◆ **Prompt**
For the word "screenshot", work out how many lines in the records below contain it and state that count alone.

◆ **Exercise materials**
■ ■ ■

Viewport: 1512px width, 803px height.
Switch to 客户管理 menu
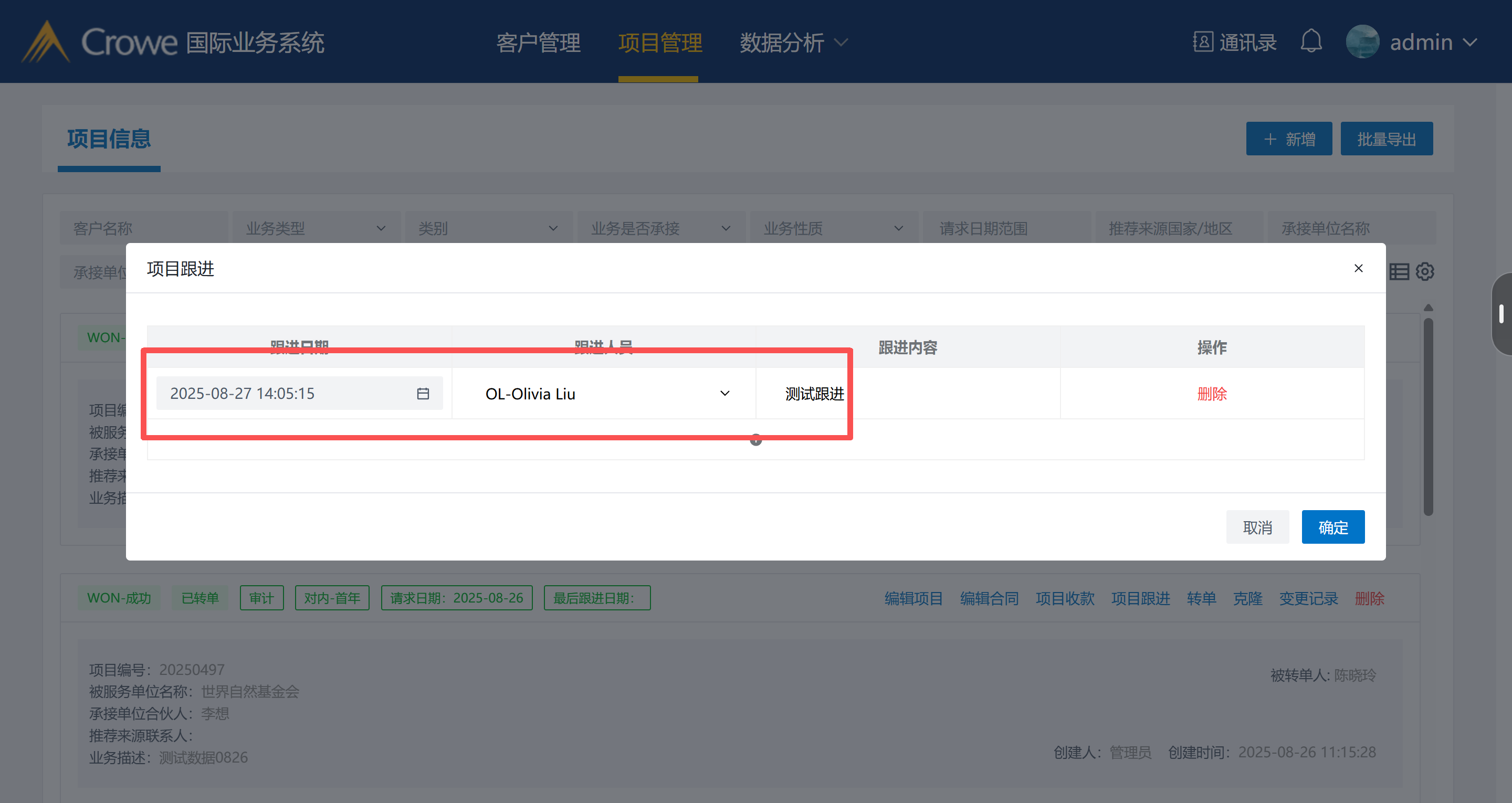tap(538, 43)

■ ■ ■

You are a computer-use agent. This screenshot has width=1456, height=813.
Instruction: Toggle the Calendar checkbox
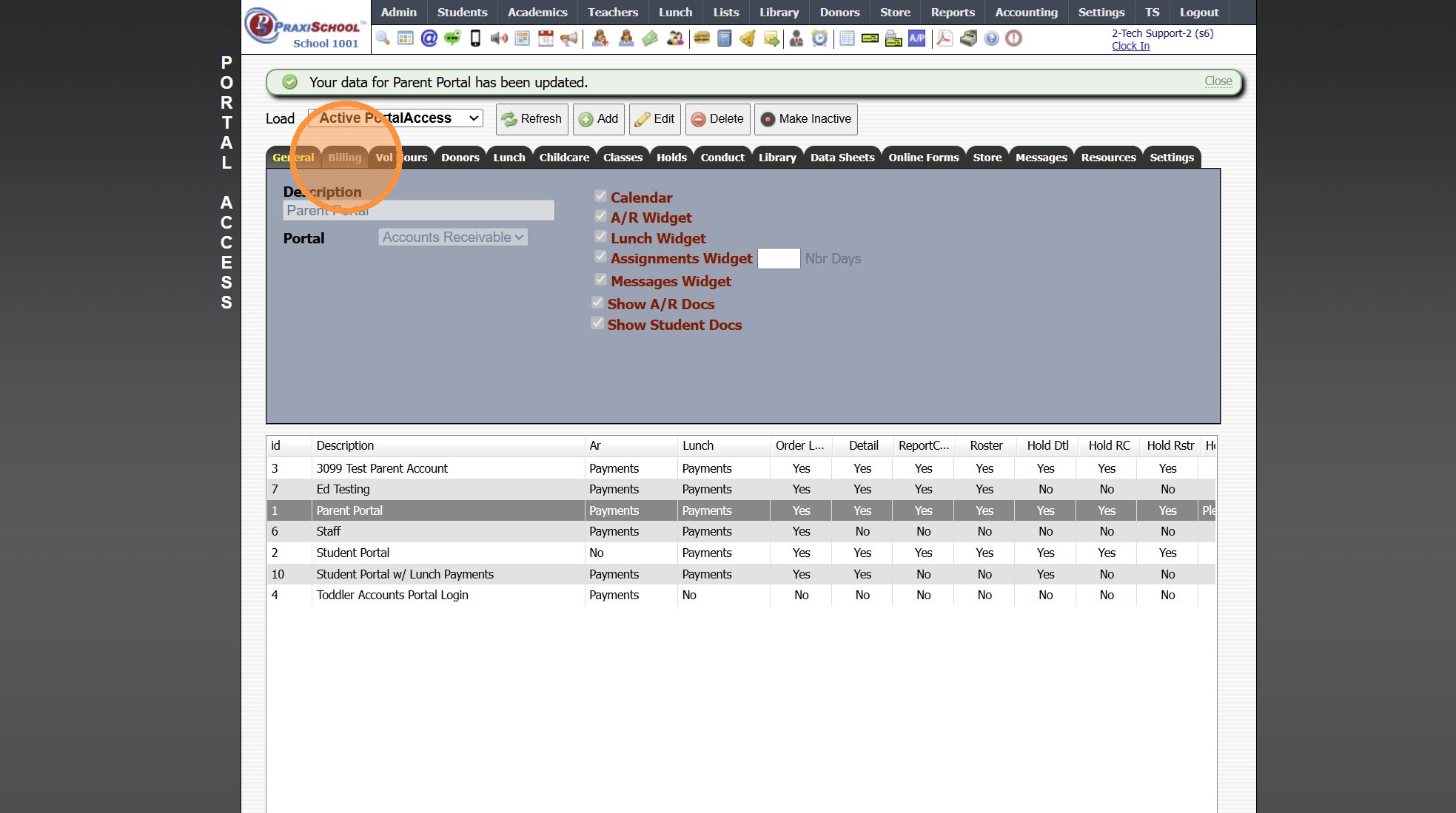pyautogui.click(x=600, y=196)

■ ■ ■

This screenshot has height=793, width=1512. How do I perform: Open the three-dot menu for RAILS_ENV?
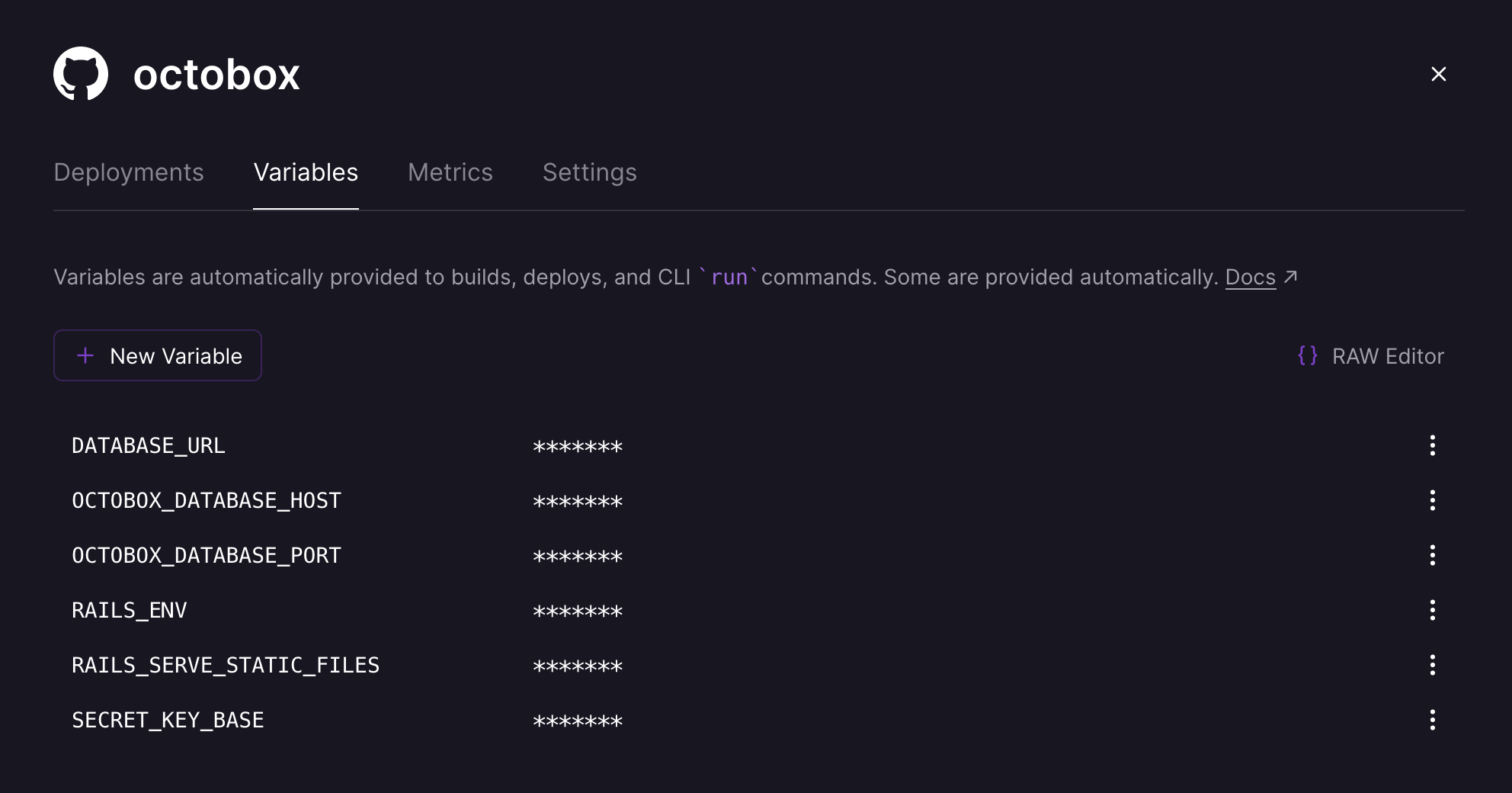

■ ■ ■

◆ **Answer space**
2